Resolution in support of Fillmore, ANC 3B

Resolution In Support of Operating the Fillmore Arts Center Beyond the Current School Year, adopted by ANC 3b

Whereas, District of Columbia Public School (DCPS) officials have proposed to close the Fillmore Arts Center program starting with school year 2017-18;

Whereas, Fillmore Arts Center provides the only arts instruction available to students from five separate D.C. public schools, including Stoddert Elementary School which serves students in ANC 3B;

Whereas, Fillmore Arts Center provides the arts instruction mandated by the city to hundreds of DCPS students in facilities specifically designed and built by the city within the last decade at taxpayer expense for arts instruction;

Whereas, Stoddert Elementary School (along with most of the other schools served by Fillmore Arts Center) has no purpose-built arts instructional space and lacks the capacity to provide even a single dedicated classroom for arts instruction now, nor can it anticipate having that kind of space in the foreseeable future without significant additional capital investment that is not in the city’s current plans;

Whereas, closing Fillmore means students at Stoddert Elementary School will be deprived of the ability to get a level of arts instruction comparable to that provided in other schools with purpose-built spaces and instead will be forced to accept a bare bones arts curriculum taught by a roving teacher forced to transport his or her materials in a push cart to various classrooms, including some housed outside in “temporary” trailers because the school is already short of space;

Whereas, D.C. Public Schools’ proposal to close the Fillmore Arts Center would lead to an inequitable situation where Stoddert Elementary School (and other schools served by Fillmore Arts Center) will be among the very few schools in the city without dedicated space to provide arts instruction;

Whereas, the city’s claim that it needs to close Fillmore to ensure funding equity for all schools is undermined by the fact that D.C. Public Schools routinely provides higher funding levels for a number of programs that benefit a limited number of students.
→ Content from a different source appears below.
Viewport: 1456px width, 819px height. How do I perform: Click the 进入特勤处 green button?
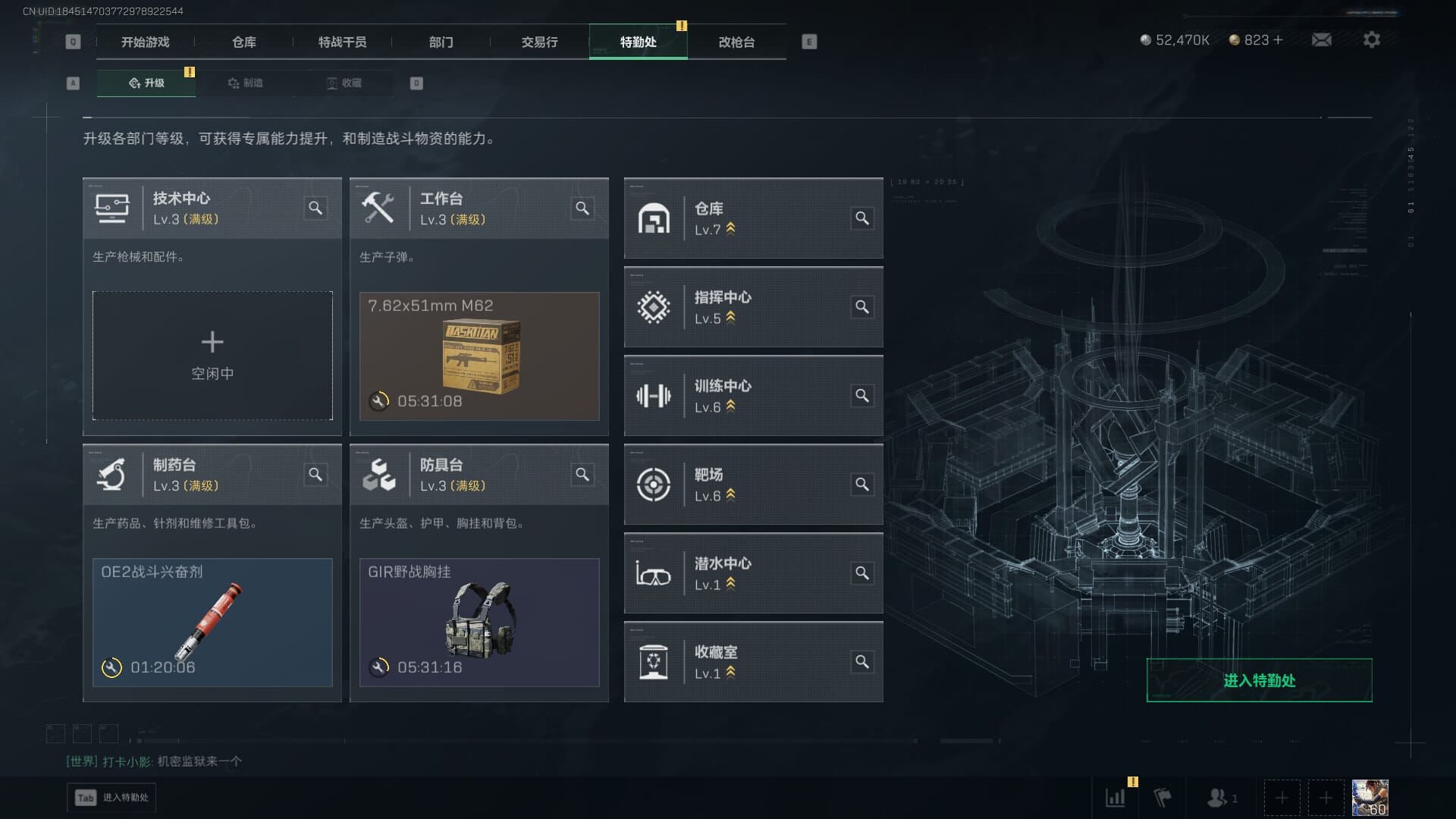point(1259,680)
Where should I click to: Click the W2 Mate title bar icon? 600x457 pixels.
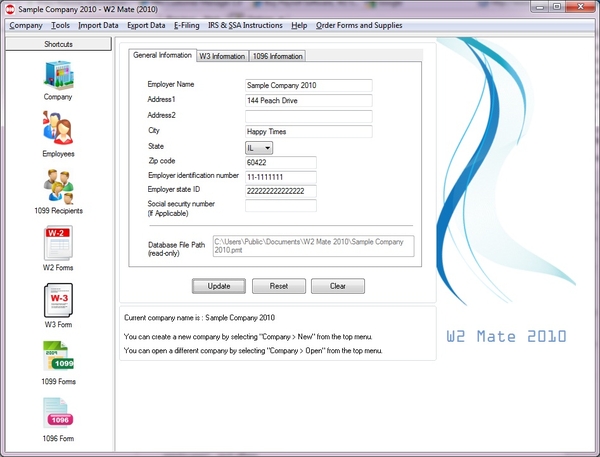[x=10, y=8]
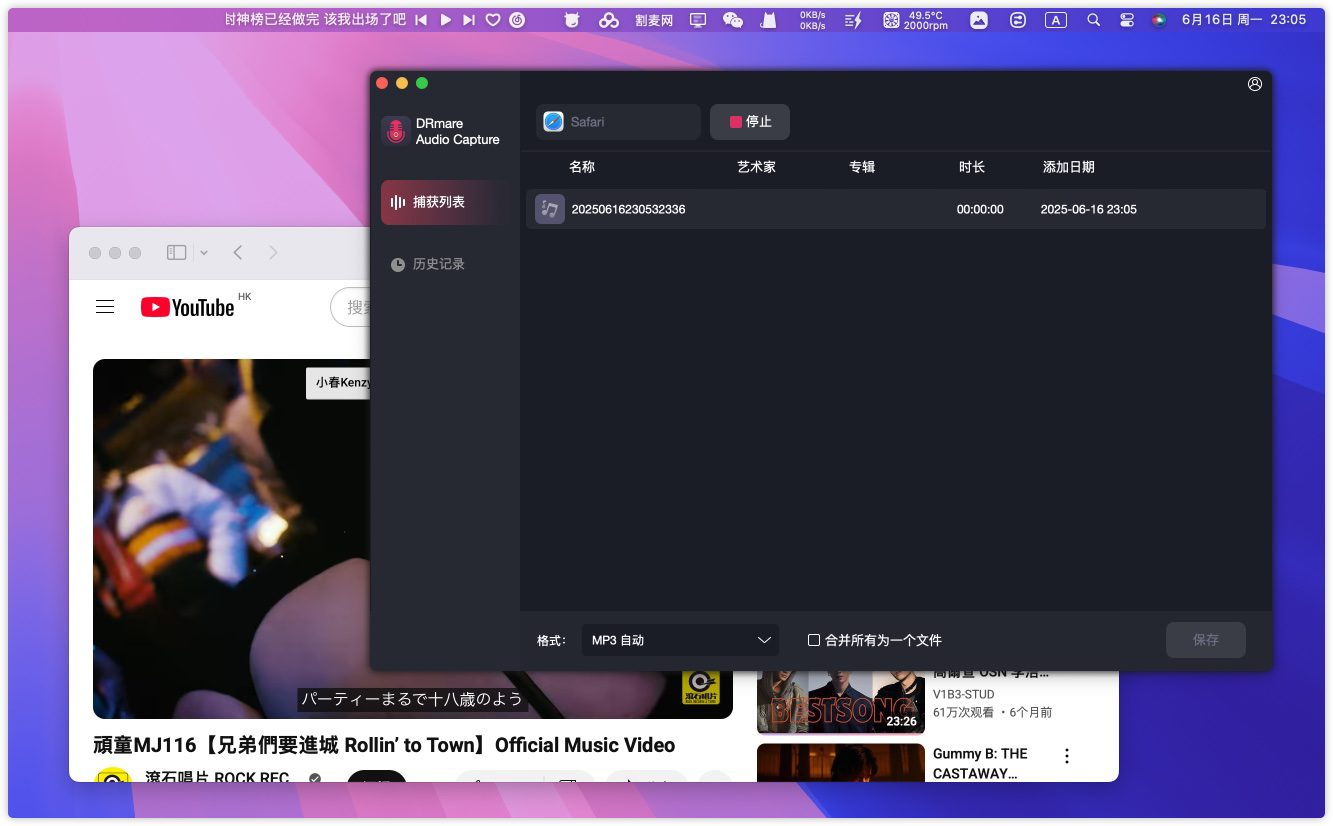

Examples of inequitable funding levels include: investing over $1,000 per square foot to renovate Duke Ellington School of the Arts while renovations to other facilities languish; providing six schools with extra funding for the Schoolwide Enrichment Model; providing extra funding to 25 schools for the Teacher Leader Innovation program; and providing extra funding to eight schools for the city’s International Baccalaureate program, among other examples;

Whereas, just as the additional, but not equitable, funding provided to many D.C. Public Schools supports presumably valid educational programs that offer significant benefits to students at those schools, the slightly higher per pupil cost of the Fillmore Arts Center provides educationally valid and academically significant benefits to the students of Stoddert and the other schools that participate in the Fillmore Arts program;

Whereas, much of the additional cost D.C. Public Schools spends on Fillmore Arts Center compared to arts instruction at other schools is related to the city’s own mismanagement of student transportation to and from the facility. For example, until the current fiscal year, D.C. school officials chose to hire expensive charter buses to transport students to and from Fillmore instead of using city-owned school buses operated by the Office of the State Superintendent of Education (OSSE). This fiscal year D.C. school officials failed to notify OSSE that they had cancelled the charter bus contract and needed to use city-owned school buses so D.C. Public Schools is now paying to rent approximately 20 vans and drivers to handle transportation of students to and from Fillmore;

Whereas, instead of closing Fillmore Arts Center, the city would be well advised to seek to replicate the successful and award-winning model in many other parts of the city to provide all D.C. Public School students with similarly broad-ranging arts instruction, bringing equitable educational opportunities, substantial benefits to students in cultural awareness, creativity, problem-solving, and teamwork, as well as highly efficient use of teachers, materials and facilities;

Therefore, be it RESOLVED that ANC3B strenuously urges District of Columbia public school officials to continue funding and operating the Fillmore Arts Center after the current school year and seek ways to strengthen and maintain high quality arts instruction equitably to all DCPS students through similar programs in other parts of the city;

BE IT FURTHER RESOLVED that the Chairman or the Commissioner of ANC3B-05 or their designees are authorized to represent the Commission on this matter.

This Resolution was APPROVED by a vote of _____ at a duly noticed public meeting of ANC3B on Thursday, October 13, 2016, at which a quorum was present. (A quorum is 3 of the 5 sitting members.)